- AIM
Reproduce each of the following records line for line, with no changes.

- EXERCISE MATERIALS

━━━━

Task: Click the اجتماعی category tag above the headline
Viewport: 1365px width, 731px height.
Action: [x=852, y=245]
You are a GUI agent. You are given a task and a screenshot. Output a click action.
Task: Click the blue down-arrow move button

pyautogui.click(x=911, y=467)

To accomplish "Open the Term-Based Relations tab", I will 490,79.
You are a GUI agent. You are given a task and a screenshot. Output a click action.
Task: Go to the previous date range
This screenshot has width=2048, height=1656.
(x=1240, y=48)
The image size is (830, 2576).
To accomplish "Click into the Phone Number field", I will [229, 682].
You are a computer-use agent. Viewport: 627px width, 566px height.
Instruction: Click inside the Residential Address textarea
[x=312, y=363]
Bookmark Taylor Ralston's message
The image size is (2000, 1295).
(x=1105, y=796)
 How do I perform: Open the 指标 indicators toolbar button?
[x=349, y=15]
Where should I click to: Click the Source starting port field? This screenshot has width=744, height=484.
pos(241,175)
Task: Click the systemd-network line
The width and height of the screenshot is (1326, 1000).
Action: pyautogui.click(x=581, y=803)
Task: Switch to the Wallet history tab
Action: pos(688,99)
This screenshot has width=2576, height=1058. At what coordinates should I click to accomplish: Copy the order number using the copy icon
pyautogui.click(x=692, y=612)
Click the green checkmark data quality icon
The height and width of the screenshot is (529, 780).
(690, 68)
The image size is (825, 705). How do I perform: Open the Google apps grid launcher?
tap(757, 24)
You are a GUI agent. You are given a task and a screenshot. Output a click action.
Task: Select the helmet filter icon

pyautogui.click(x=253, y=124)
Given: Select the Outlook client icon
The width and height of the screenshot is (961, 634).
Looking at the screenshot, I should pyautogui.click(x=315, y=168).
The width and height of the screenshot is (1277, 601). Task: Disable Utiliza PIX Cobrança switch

━━━━

- RESULT OF THIS EXERCISE
Task: Click the اجتماعی category tag above the headline
Viewport: 1365px width, 731px height.
Action: [x=852, y=245]
You are a GUI agent. You are given a task and a screenshot. Output a click action.
Task: Click the blue down-arrow move button

pyautogui.click(x=911, y=467)

To accomplish "Open the Term-Based Relations tab", I will 490,79.
You are a GUI agent. You are given a task and a screenshot. Output a click action.
Task: Go to the previous date range
This screenshot has width=2048, height=1656.
(x=1240, y=48)
The image size is (830, 2576).
To accomplish "Click into the Phone Number field", I will [229, 682].
You are a computer-use agent. Viewport: 627px width, 566px height.
Instruction: Click inside the Residential Address textarea
[x=312, y=363]
Bookmark Taylor Ralston's message
The image size is (2000, 1295).
(x=1105, y=796)
 How do I perform: Open the 指标 indicators toolbar button?
[x=349, y=15]
Where should I click to: Click the Source starting port field? This screenshot has width=744, height=484.
pos(241,175)
Task: Click the systemd-network line
The width and height of the screenshot is (1326, 1000).
Action: pyautogui.click(x=581, y=803)
Task: Switch to the Wallet history tab
Action: pos(688,99)
This screenshot has width=2576, height=1058. At what coordinates should I click to accomplish: Copy the order number using the copy icon
pyautogui.click(x=692, y=612)
Click the green checkmark data quality icon
The height and width of the screenshot is (529, 780).
(690, 68)
The image size is (825, 705). How do I perform: Open the Google apps grid launcher?
tap(757, 24)
You are a GUI agent. You are given a task and a screenshot. Output a click action.
Task: Select the helmet filter icon

pyautogui.click(x=253, y=124)
Given: Select the Outlook client icon
The width and height of the screenshot is (961, 634).
Looking at the screenshot, I should pyautogui.click(x=315, y=168).
The width and height of the screenshot is (1277, 601). Task: Disable Utiliza PIX Cobrança switch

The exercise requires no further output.